For three months, we’ve all heard all kinds of assumptions about Donald Trump’s Republican presidential campaign. He’d peaked. His act had worn thin. His lead was simply unsustainable.
And yet, the latest polling continues to speak for itself. Consider the results of the latest NBC News/Wall Street Journal survey, released last night.
1. Donald Trump: 25% (up four points from September) 2. Ben Carson: 22% (up two points) 3. Marco Rubio: 13% (up two points) 4. Ted Cruz: 9% (up four points) 5. Jeb Bush: 8% (up one point) 6. Carly Fiorina: 7% (down four points)
The remaining candidates are at 3% or lower, including Chris Christie, who has seen his support steadily drop in recent months, falling to just 1% in this poll. Trump’s 25% showing, meanwhile, represents the strongest support any GOP candidate has in any NBC/WSJ poll this year.
A new CNN poll offers similar results:
1. Donald Trump: 27% (up three points from September) 2. Ben Carson: 22% (up eight points) 3. Jeb Bush: 8% (down one point) 3. Marco Rubio: 8% (down three points)

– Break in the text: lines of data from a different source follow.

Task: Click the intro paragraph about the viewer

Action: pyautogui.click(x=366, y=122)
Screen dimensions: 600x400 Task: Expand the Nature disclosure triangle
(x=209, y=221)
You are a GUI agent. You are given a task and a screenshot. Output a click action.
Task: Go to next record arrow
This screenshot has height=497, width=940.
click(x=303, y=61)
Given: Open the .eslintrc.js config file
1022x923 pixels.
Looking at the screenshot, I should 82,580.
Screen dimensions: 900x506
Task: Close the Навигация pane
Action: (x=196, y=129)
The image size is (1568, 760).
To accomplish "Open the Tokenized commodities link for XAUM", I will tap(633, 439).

The remaining candidates are at 5% or lower. Fiorina, in particular, has seen her standing collapse, dropping from 15% to 4% in the CNN poll just over the course of one month.
Regardless, the burning question in Republican circles is starting to shift from “When will Trump falter?” to “What if he doesn’t?”

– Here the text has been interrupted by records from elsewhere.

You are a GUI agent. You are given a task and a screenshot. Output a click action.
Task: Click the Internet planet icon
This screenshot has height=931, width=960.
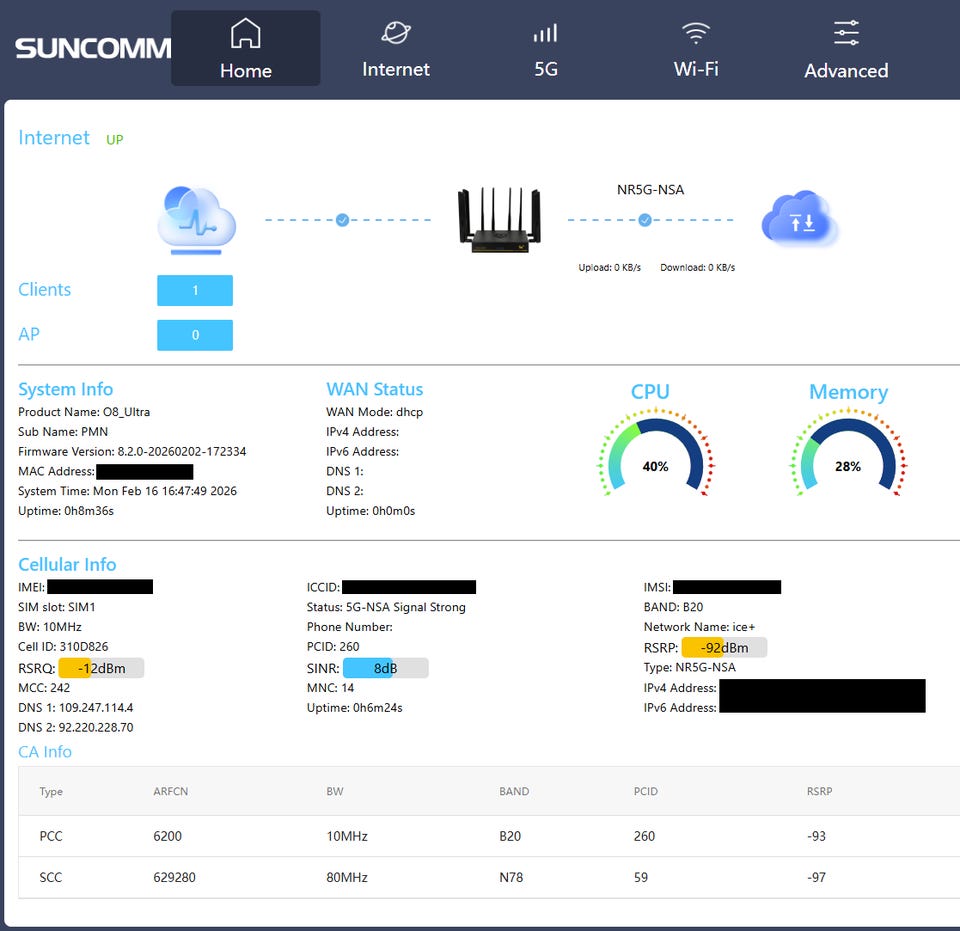click(396, 33)
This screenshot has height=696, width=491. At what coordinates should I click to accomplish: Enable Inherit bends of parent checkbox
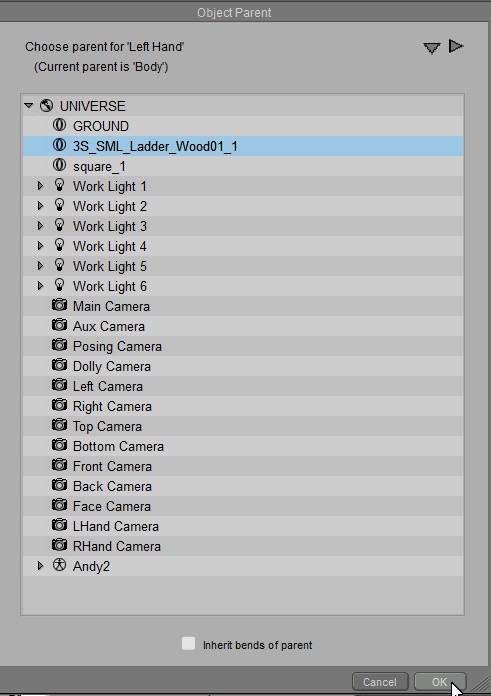click(189, 644)
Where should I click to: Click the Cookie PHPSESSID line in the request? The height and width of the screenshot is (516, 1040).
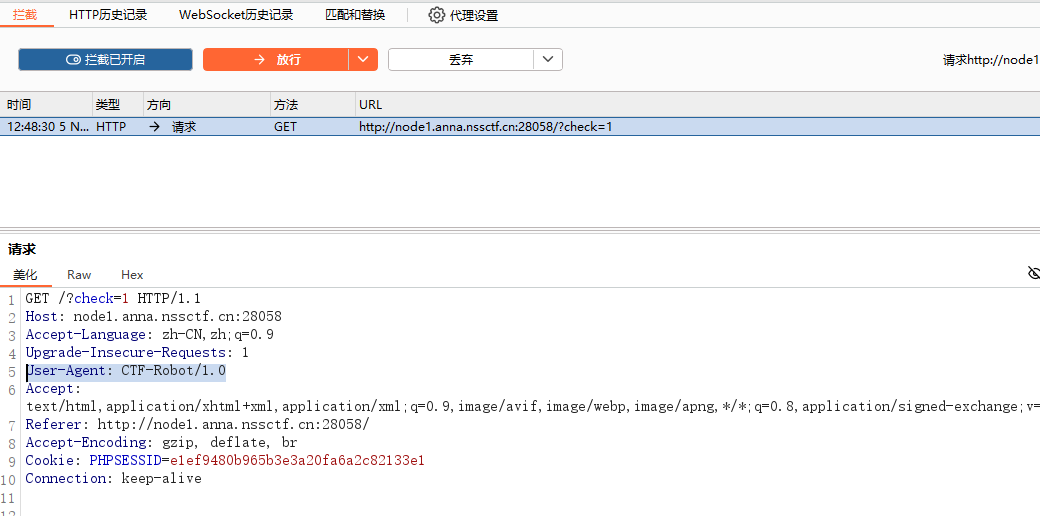coord(225,461)
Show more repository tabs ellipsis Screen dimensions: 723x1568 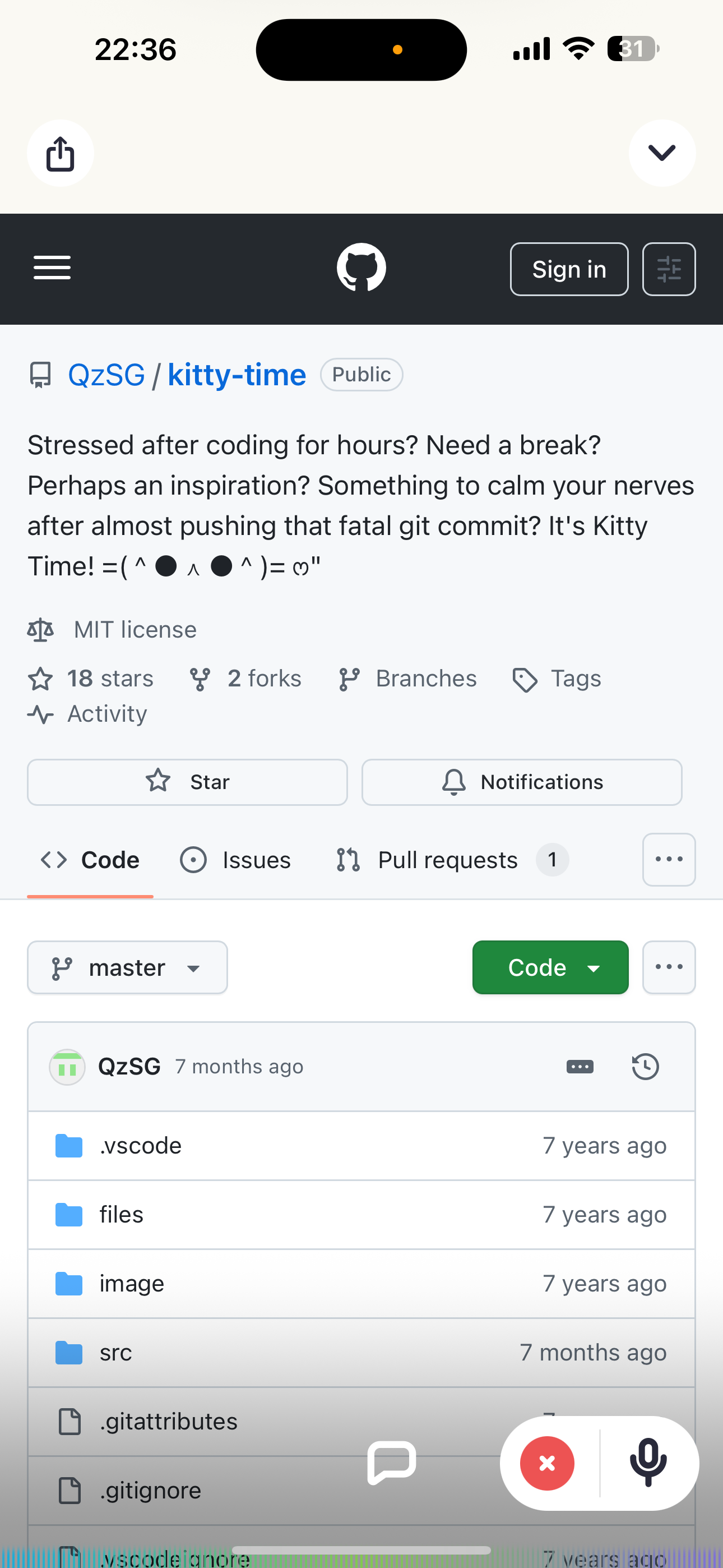[669, 860]
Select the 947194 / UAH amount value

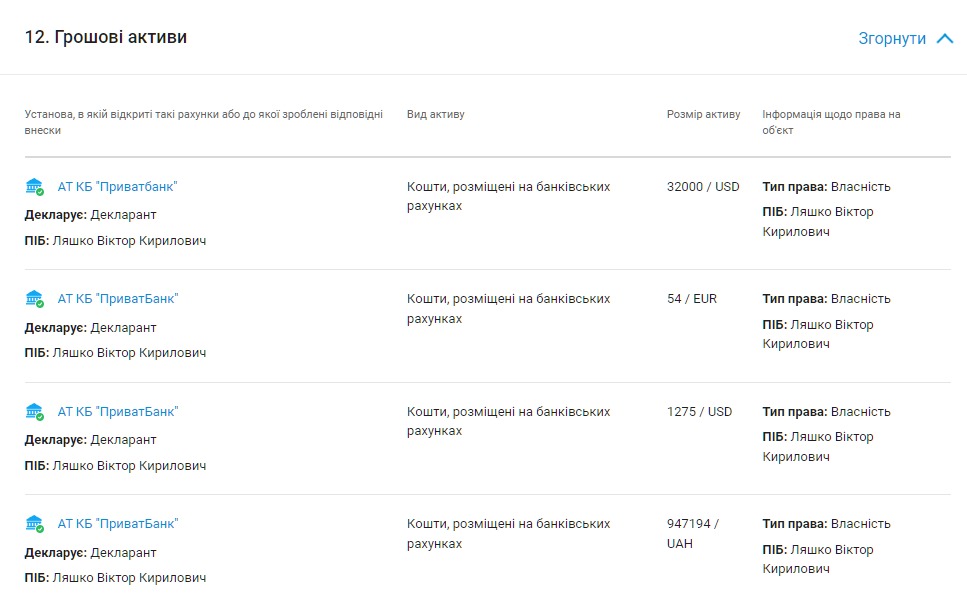coord(692,534)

As Rachel noted on the show last night, National Review published a striking piece yesterday noting that the GOP establishment, long confident that Trump’s backing would be fleeting, is starting to reevaluate its assumptions. It began as whispers in hushed corners: Could it ever happen? And now, just three months from the Iowa caucuses, members of the Republican establishment are starting to give voice to an increasingly common belief that Donald Trump, once dismissed as joke, a carnival barker, and a circus freak, might very well win the nomination.

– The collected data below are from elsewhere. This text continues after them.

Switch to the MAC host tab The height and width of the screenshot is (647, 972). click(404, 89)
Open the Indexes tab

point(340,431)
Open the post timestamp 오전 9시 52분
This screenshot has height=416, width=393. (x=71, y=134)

“Trump is a serious player for the nomination at this time,” says Ed Rollins, who served as the national campaign director for Reagan’s 1984 reelection and as campaign chairman for Mike Huckabee in 2008. The same piece quoted Steve Schmidt, an MSNBC political analyst who managed John McCain’s 2008 presidential campaign, saying, “Trump has sustained a lead for longer than there are days left” before voting begins in Iowa.
This isn’t to say Trump is necessarily the likely nominee; plenty of candidates who were ahead in the October before the primaries have seen those leads evaporate.
But ask yourself this: if you removed the names from the poll results and look solely at the numbers, how quick would you be to dismiss the one candidate who’s stood atop every poll for the last three months?